This report is written entirely from secondary sources as it has not proved possible to gain access to the site despite repeated attempts. The site is a disused chapel, formerly a dairy and garden feature, in the grounds of Fawley Court, some 20 metres NW of the main house. The chapel is of knapped flint and dates to the late-18thc or early-19thc. Reset under a porch in the projecting E front is a 12thc doorway that came from Hart Street, Henley.
The original location of the doorway is uncertain.
The description is based on the engraving from The Henley Guide, the only image seen by the author.
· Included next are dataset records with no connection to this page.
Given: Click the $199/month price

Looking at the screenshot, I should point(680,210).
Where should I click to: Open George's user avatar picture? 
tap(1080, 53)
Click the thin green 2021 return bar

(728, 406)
Round headed and of 2 orders.
Heavy nook-shafts on tall plinths with capitals, perhaps of the crocket or volute type, the R more elaborate than the L. Imposts are as the 1st order, and the arch appears to have a thin roll flanked by rows of beading or nailhead. There is a label, possibly chamfered on the intrados
Anon., The Henley Guide, London 1826, 1-2.
D. Gilbert, An Archaeological Desk-Based Assessment of Fawley Court, Buckinghamshire, John Moore Heritage Services, July 2009.
Historic England Listed Building 46668
N. Pevsner and E. Williamson, Buildings of England: Buckinghamshire. London 1960, 2nd ed. 1994, 390-92.
K. A. Rodwell, A Historic Building Survey of Service Buildings at Fawley Court Buckinghamshire, John Moore Heritage Services, August 2009.
G. Tyack, ‘The Freemans of Fawley and their Buildings’, Records of Bucks, 24 (1982), 130-143
Victoria County History: Buckinghamshire. III (1925), 39-38.